Ellis v. Utah State Retirement Board

HOWE, Associate Chief Justice

(Concurring):

I concur but desire to state in more detail my reasons for so doing. Mr. Ellis contends that the disability retirement program enacted in 1983 does not apply to him because (1) his employer, Provo City, exercised its statutory option under Utah Code Ann. § 49-9a-4 not to participate in that program and (2) he is not “totally disabled” as defined by the 1983 act. He contends *541that he should have been given a disability-retirement under the pre-1983 disability retirement program which was not repealed by the 1983 act and which did not require that he be “totally disabled.”
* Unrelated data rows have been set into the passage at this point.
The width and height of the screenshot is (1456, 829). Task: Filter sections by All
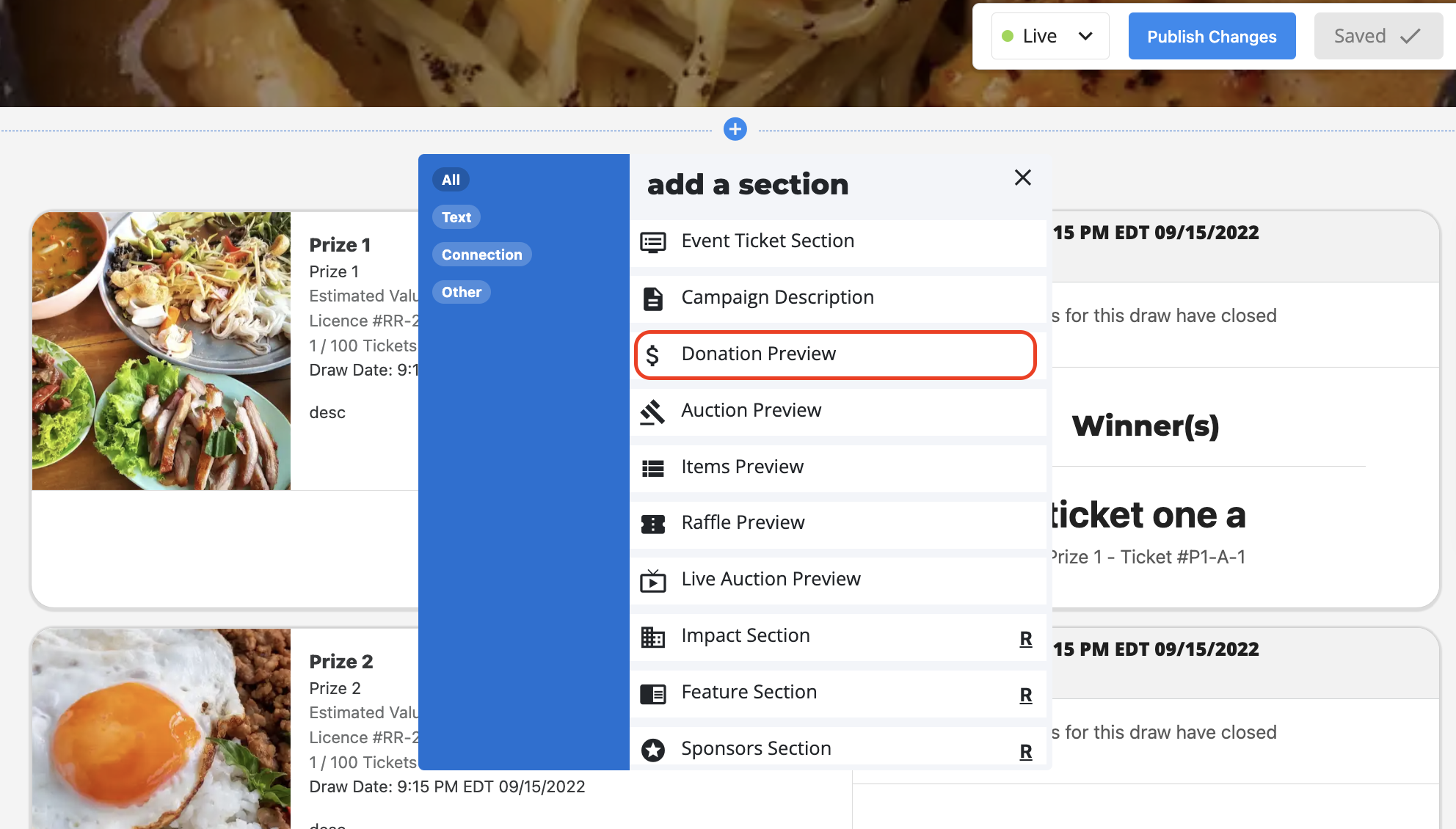pos(451,180)
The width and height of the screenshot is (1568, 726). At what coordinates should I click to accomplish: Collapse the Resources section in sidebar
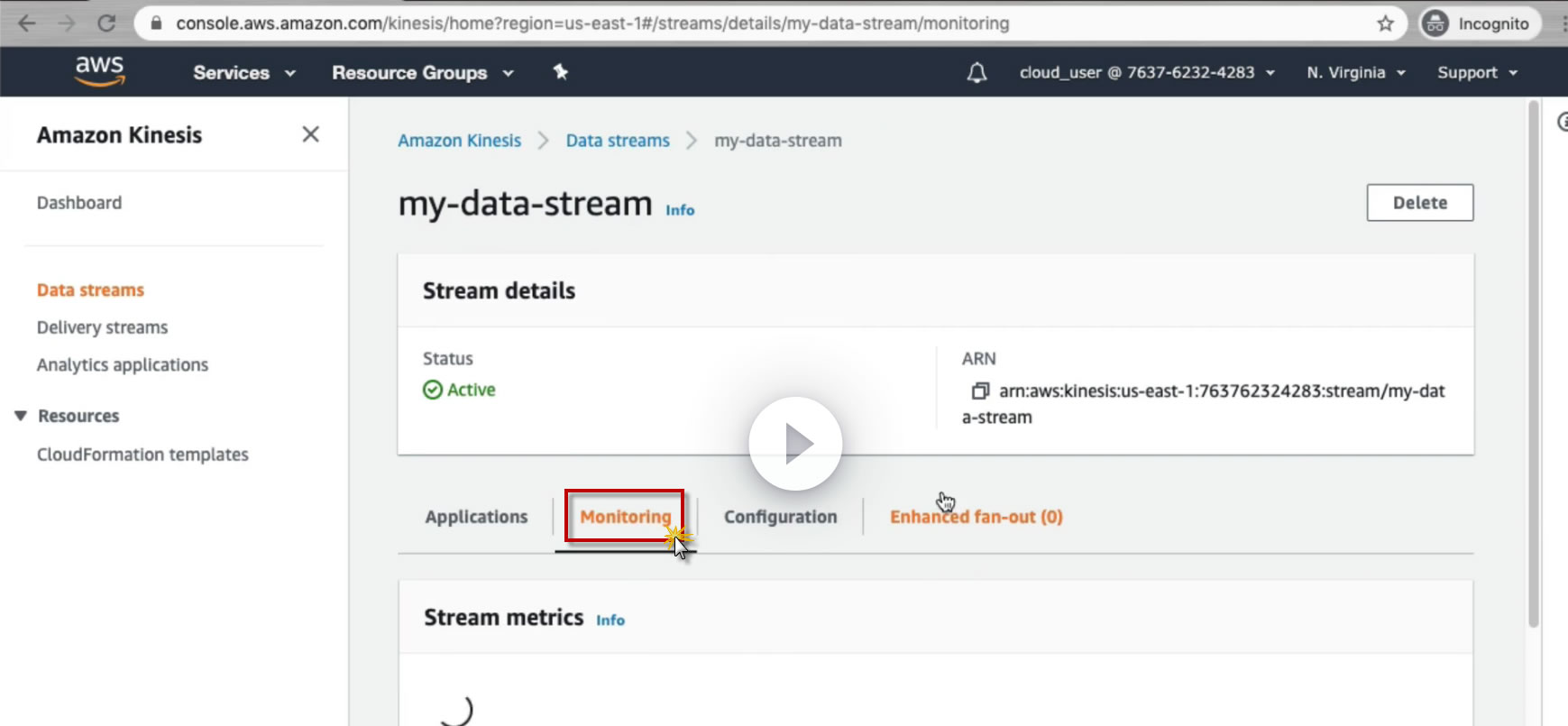tap(21, 416)
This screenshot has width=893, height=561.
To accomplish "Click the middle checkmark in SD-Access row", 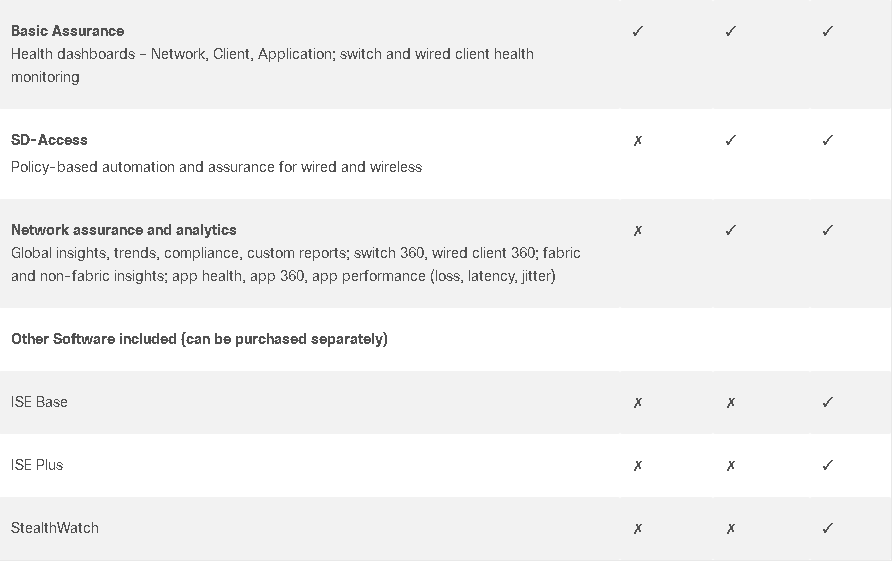I will coord(731,140).
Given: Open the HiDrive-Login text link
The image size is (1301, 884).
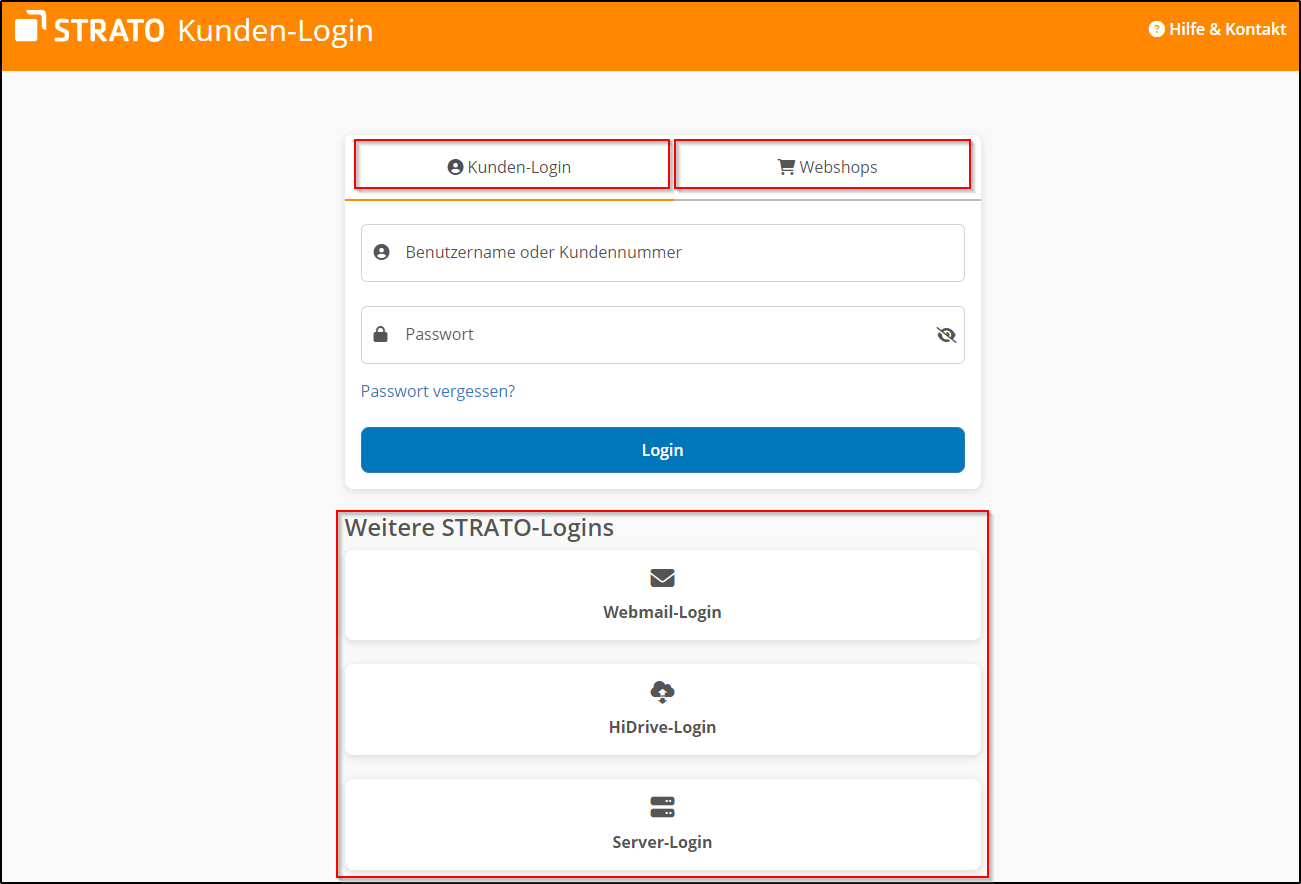Looking at the screenshot, I should click(662, 727).
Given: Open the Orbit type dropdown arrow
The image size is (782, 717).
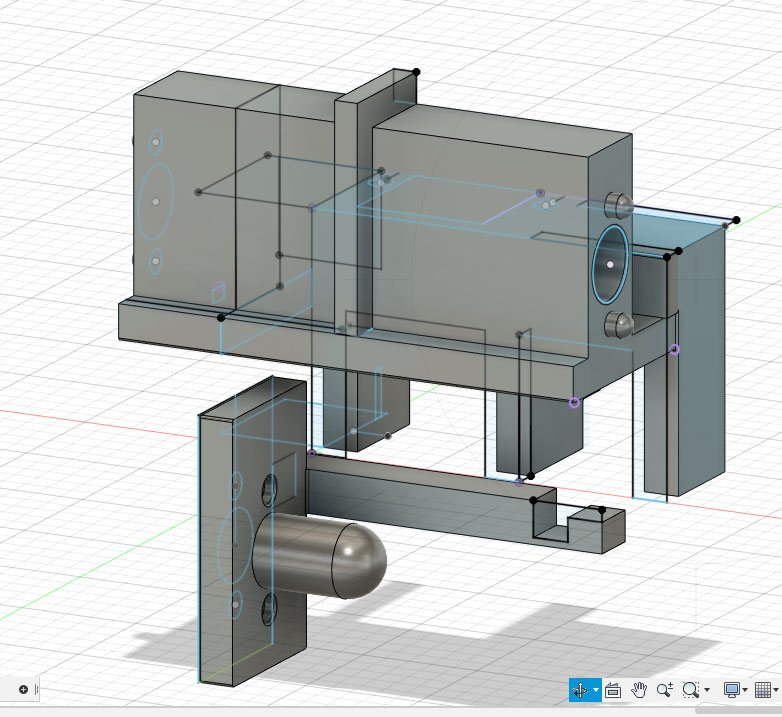Looking at the screenshot, I should tap(596, 691).
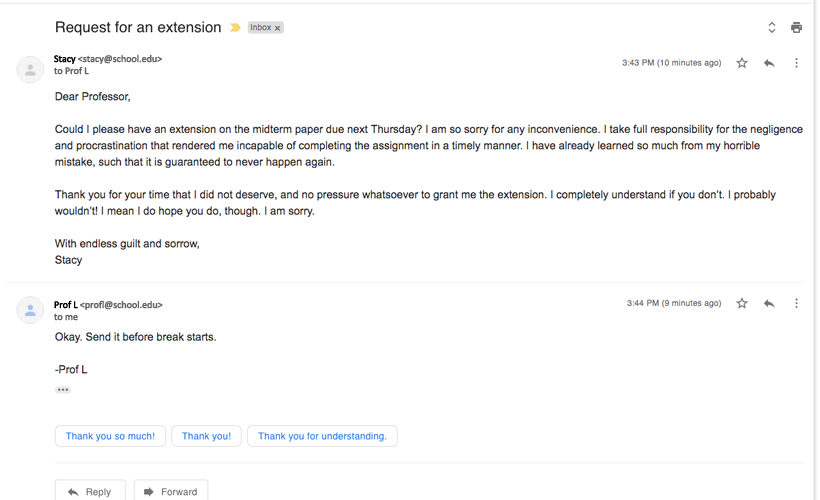Choose "Thank you!" smart reply
820x500 pixels.
(206, 436)
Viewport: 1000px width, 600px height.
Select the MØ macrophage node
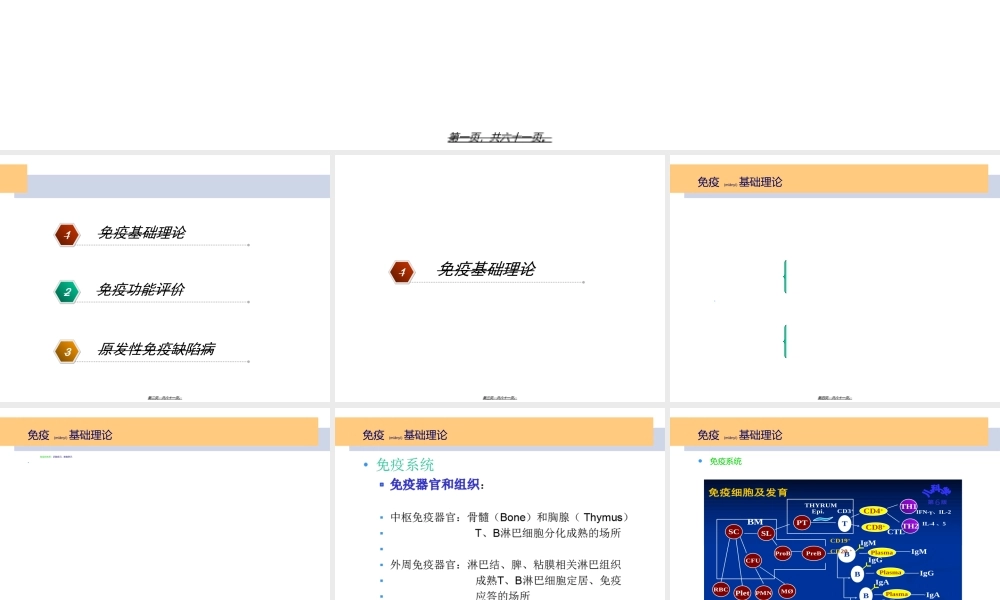(787, 591)
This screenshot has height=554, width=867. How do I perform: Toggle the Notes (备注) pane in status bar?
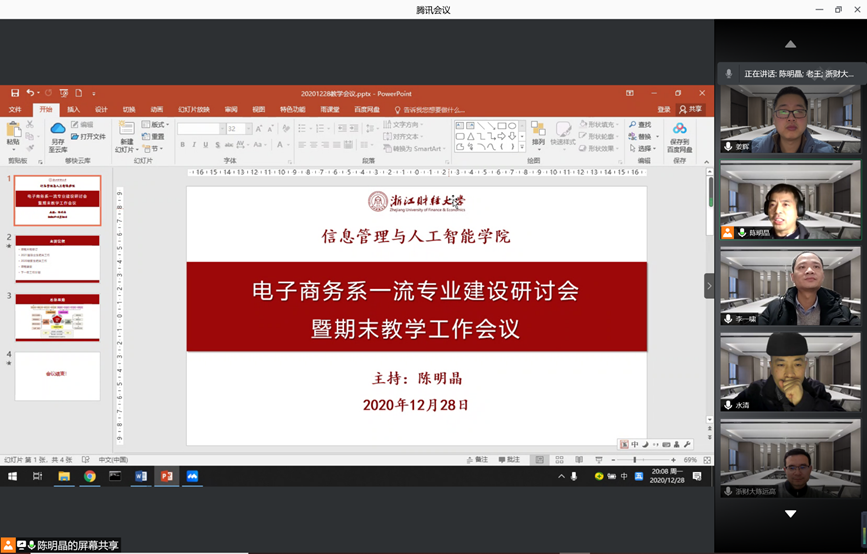click(x=476, y=460)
The Court of Appeals, in Ellis v. Utah State Retirement Bd., 757 P.2d 882, 884 (Utah Ct.App.1988), correctly decided that the 1983 enactment did not expressly abolish the pre-1983 disability retirement program which was created in 1967 and found at section 49-10-28. Ellis asserts that he should have been allowed a disability retirement under the pre-1983 law since he met the definition of disability under that law. He relies chiefly upon the first sentence of section 49-9a-8 (part of the 1983 enactment), which provides:

All covered disabilities with a date of disability on or after the effective date of this act [July 1, 1983] shall be administered under this act.

(Italics added.) Ellis argues that this first sentence does not apply to him because his disability is not a “covered” disability under the 1983 act for the reasons which I have earlier stated. Therefore, he concludes that he should be allowed benefits under the pre-1983 act since he has no “covered” disabilities under the 1983 act.

The difficulty with that argument is that the second sentence of section 49-9a-8 provides:

Disabilities commencing before the effective date of this act shall be administered under the provisions of Chapter 10, Title 49.

That sentence makes it clear to me that only disabilities commencing before July 1, 1983, can be administered under the pre-1983 law. Ellis’s disability did not occur until 1986. Therefore, although the first sentence of section 49-9a-8 is arguably subject to the interpretation which Ellis places upon it, the second sentence of that section makes it clear that his interpretation is not correct and that it was the legislative intent not to allow persons becoming disabled after July 1, 1983 to receive benefits under the pre-1983 act.

STEWART, J., concurs in the concurring opinion of HOWE, Associate C.J.